Studi random come quello condotto nel 2018 da DIETFITS hanno messo a confronto diete ricche di grassi e diete povere e hanno scoperto che dopo un anno non c'erano differenze degne di nota tra un gruppo e l'altro, ma ce n’erano di enormi all’interno dei gruppi stessi.
Stiamo entrando oggi nell'era della nutrizione personalizzata, in cui si possono finalmente consegnare alla storia le diete e le linee-guida generali dei decenni passati.
- I PESTICIDI NON FANNO MALE
La moderna produzione di cibi più economici in quantità sempre maggiori è stata facilitata dall’uso dei pesticidi.
Gran parte dei prodotti che ognuno di noi consuma regolarmente è stata esposta a una sostanza chiamata glifosato.
Ne sono stati rilevati valori particolarmente alti negli alimenti per la colazione, come i cereali. I coltivatori usano questo pesticida fin dal 1974 per la sua capacità di uccidere le erbacce preservando nel contempo i raccolti, il tutto - si suppone - senza danneggiare né gli animali né l'uomo.
Ma vari studi oggi dimostrano che potrebbe esistere una correlazione tra l’esposizione al glifosato e l'insorgenza di alcuni generi di linfoma, con effetti collaterali che aumentano se si indaga anche sulla presenza di altri pesticidi come gli organofosfati.
Il dato, però, è avversato dalle multinazionali che producono glifosato e anche da alcune agenzie sanitarie. A non essere affatto in discussione, invece, sono i danni inflitti dai pesticidi (e dagli erbicidi) alle colonie di microrganismi che vivono nel terreno e nel nostro intestino.
Uno dei ruoli del microbiota umano è stabilizzare il nostro sistema immunitario, quindi forse non dovrebbe sorprendere che alcune prove epidemiologiche (per quanto deboli) colleghino i pesticidi all’aumento dei fenomeni allergici.
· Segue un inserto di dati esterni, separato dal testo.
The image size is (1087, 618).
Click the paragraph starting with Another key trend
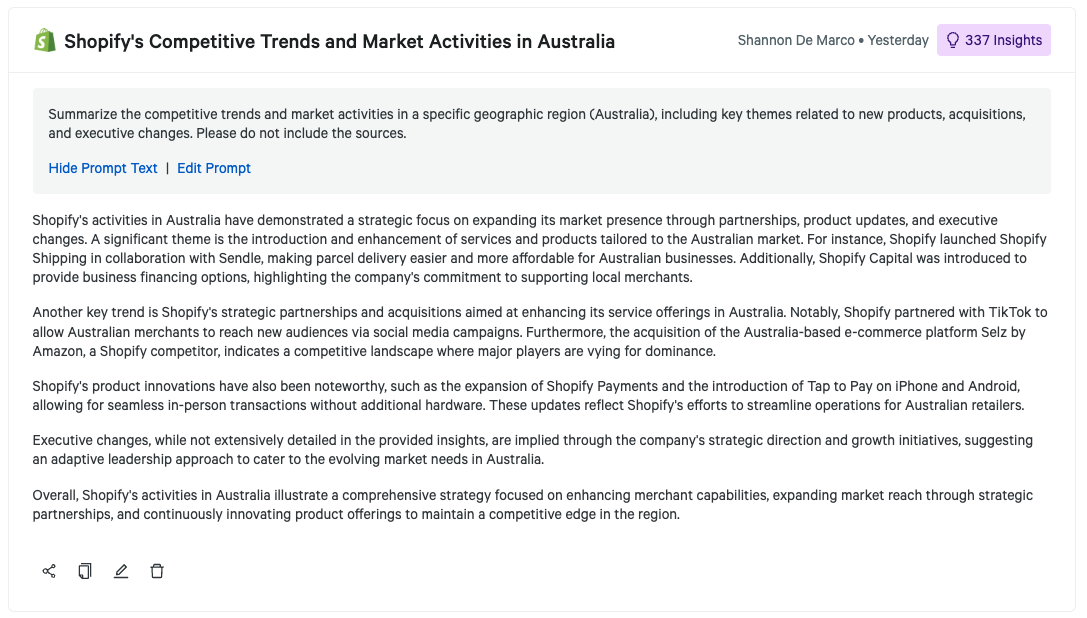coord(539,332)
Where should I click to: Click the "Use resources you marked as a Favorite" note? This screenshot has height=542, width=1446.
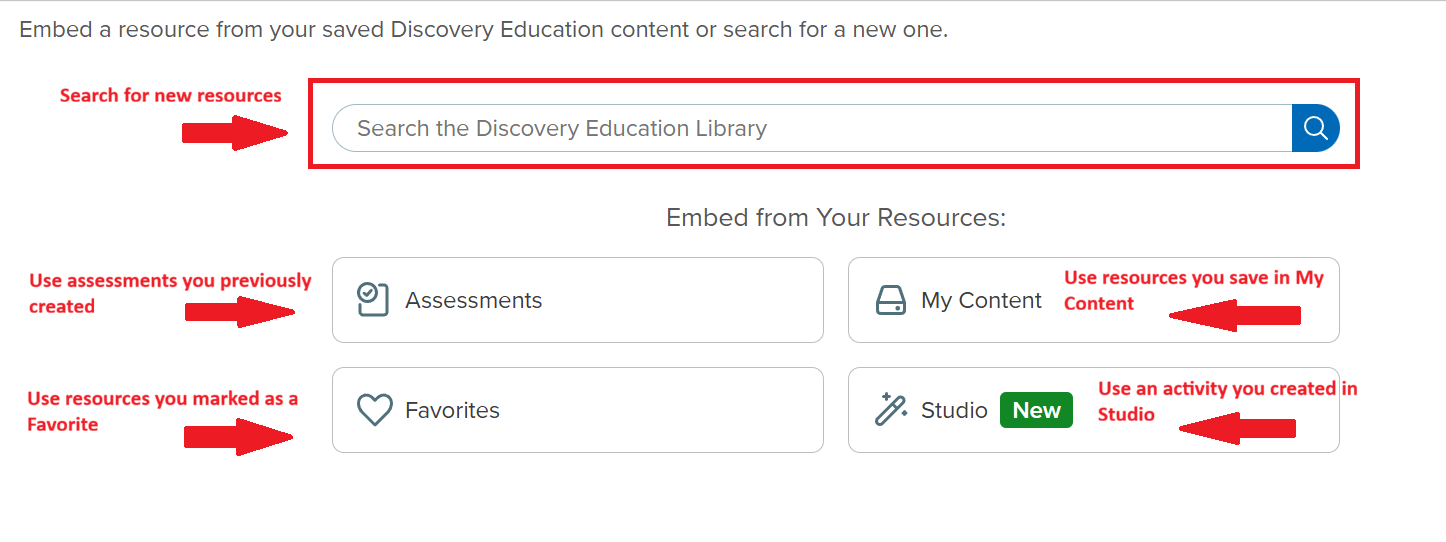click(x=162, y=411)
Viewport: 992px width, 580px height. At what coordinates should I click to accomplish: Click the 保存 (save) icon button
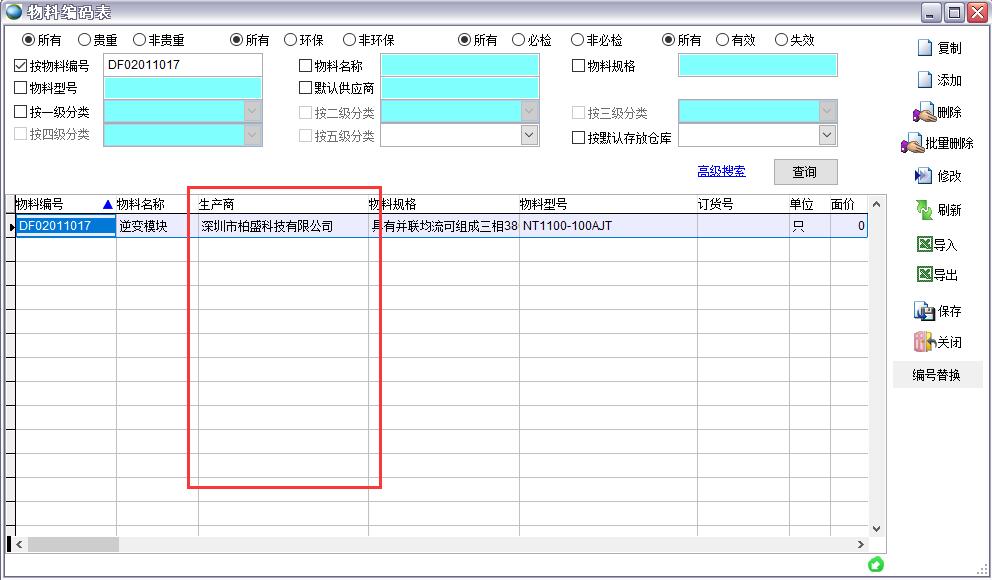(x=924, y=311)
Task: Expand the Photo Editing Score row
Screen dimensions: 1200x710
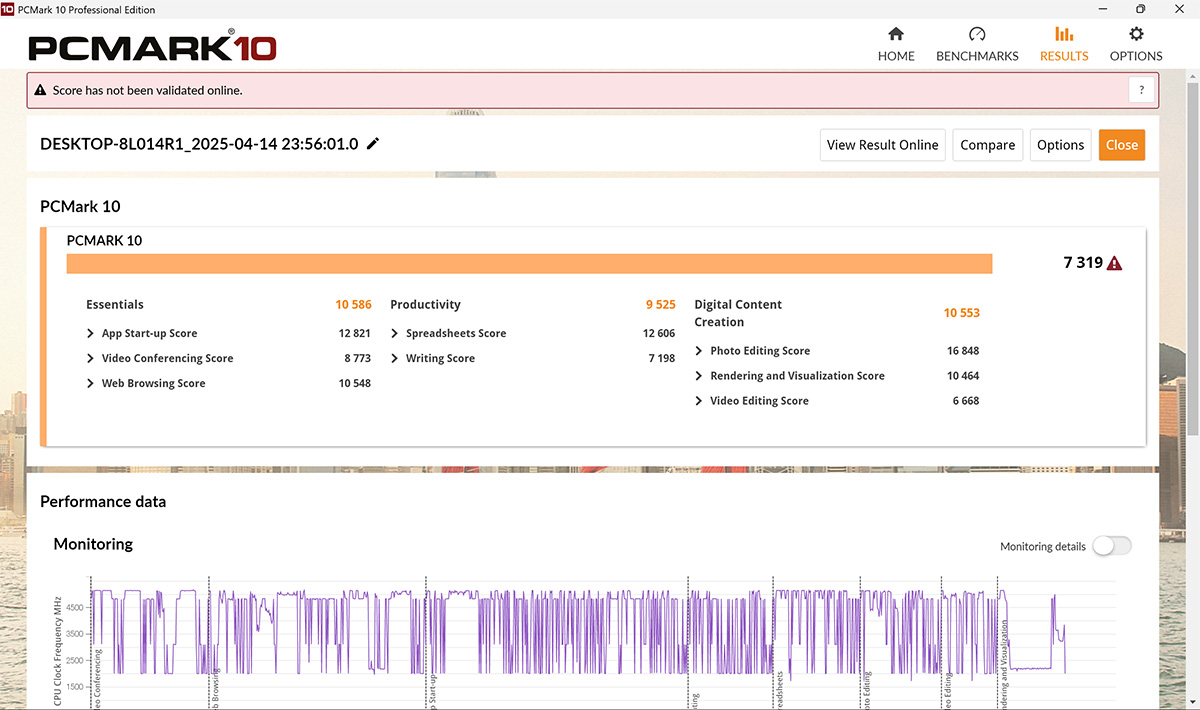Action: click(699, 351)
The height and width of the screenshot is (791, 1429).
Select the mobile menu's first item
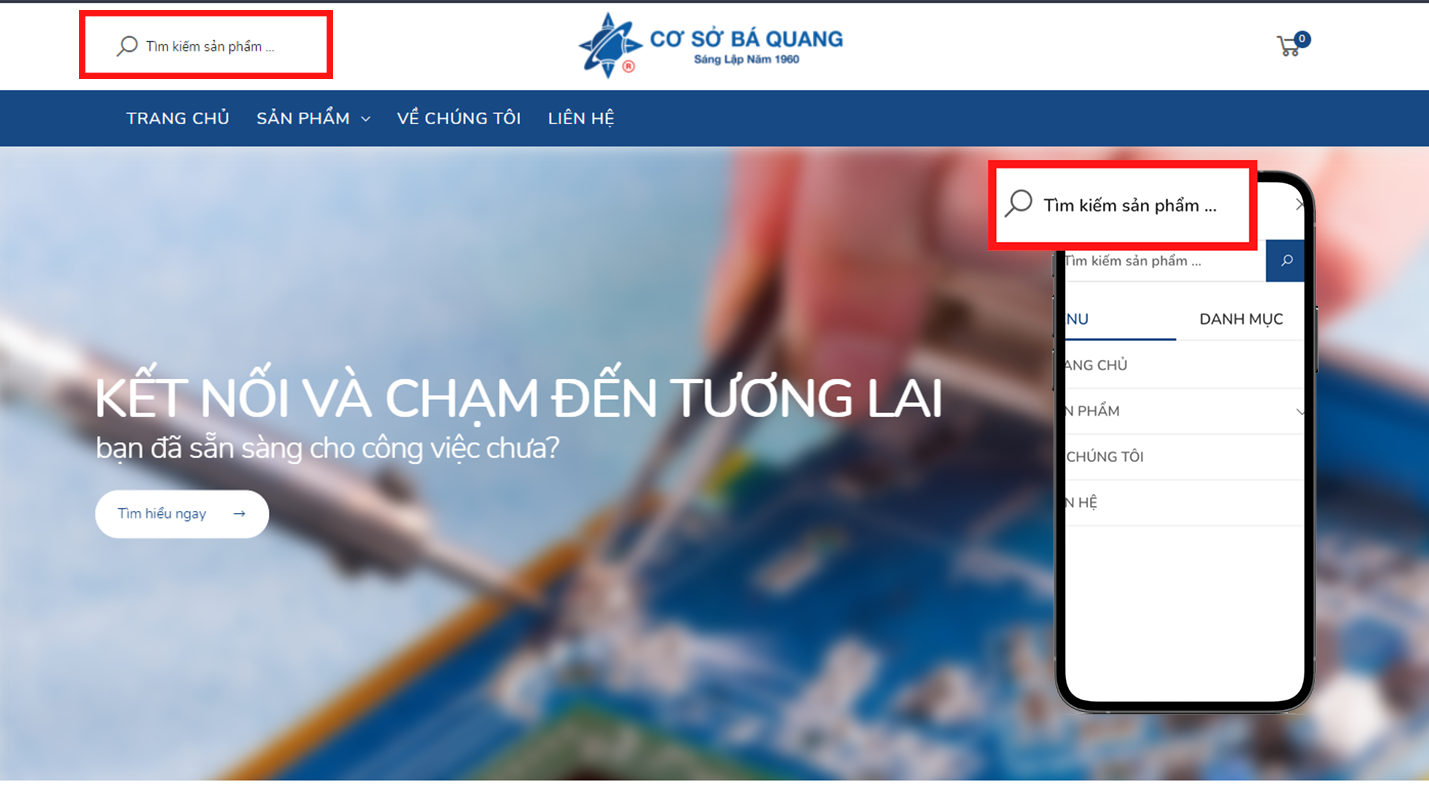pos(1184,365)
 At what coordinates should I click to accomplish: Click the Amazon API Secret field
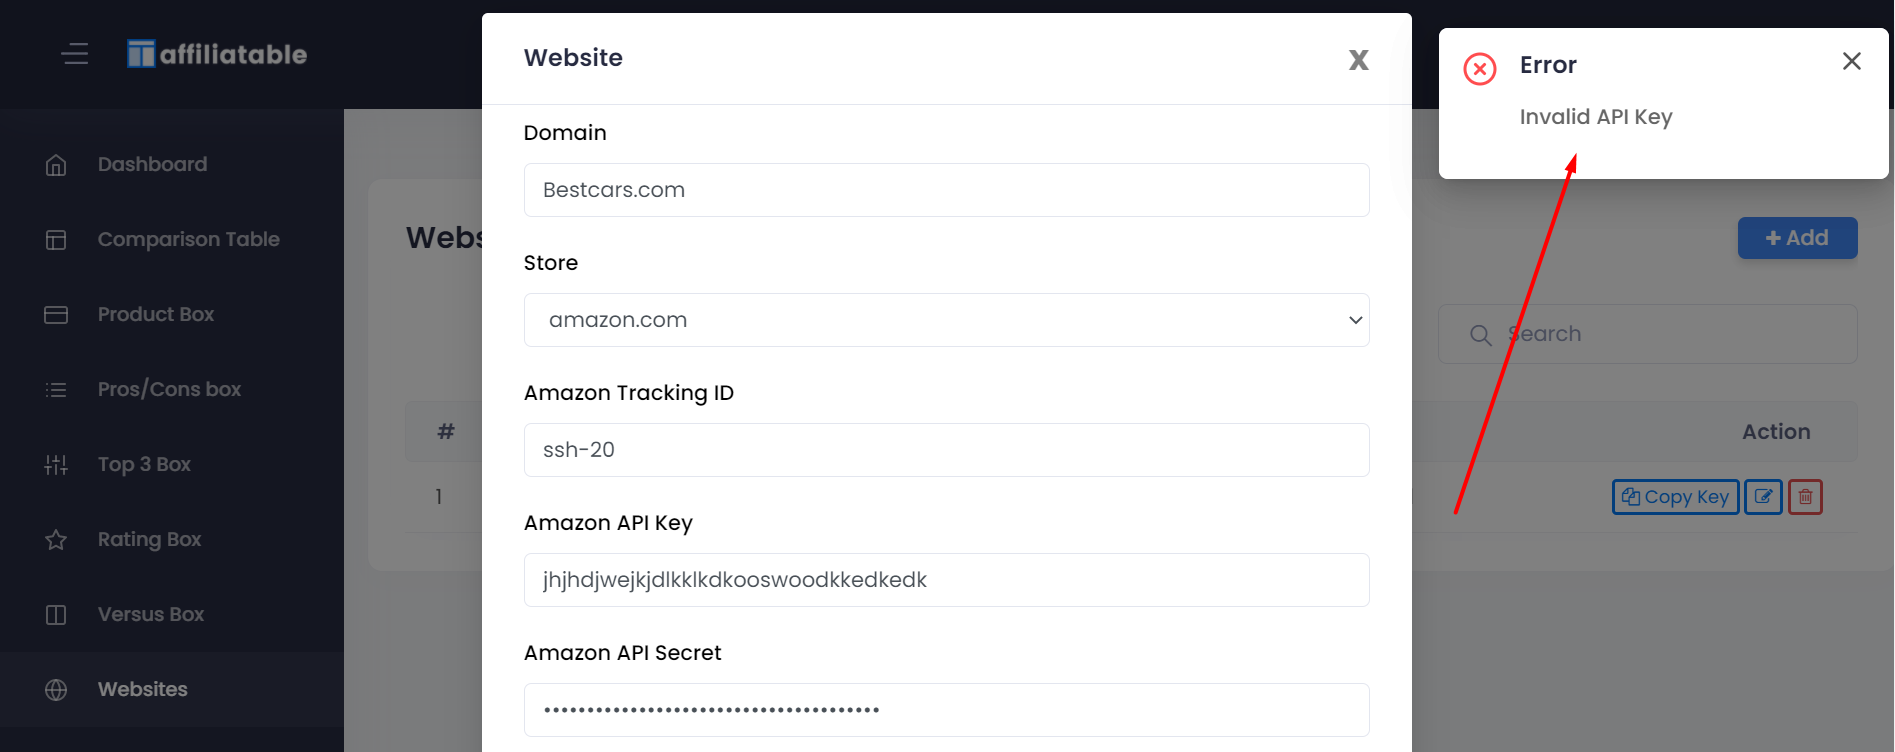tap(946, 710)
Per quanto i governi ci rassicurino che il quantitativo di pesticidi impiegato in agricoltura è innocuo per la nostra salute, è un dato di fatto che consumiamo queste sostanze per tutta la durata della nostra vita.
Particolarmente vulnerabili ai loro effetti più subdoli potrebbero essere le donne incinte e i loro bambini, è ormai diventato urgente fare studi più numerosi e approfonditi sugli effetti di queste sostanze sulla nostra flora intestinale.
Nel frattempo, possiamo ridurre la nostra esposizione lavando bene frutta e verdura, coltivandole in proprio o scegliendo prodotti biologici, che certamente subiscono meno trattamenti con i pesticidi.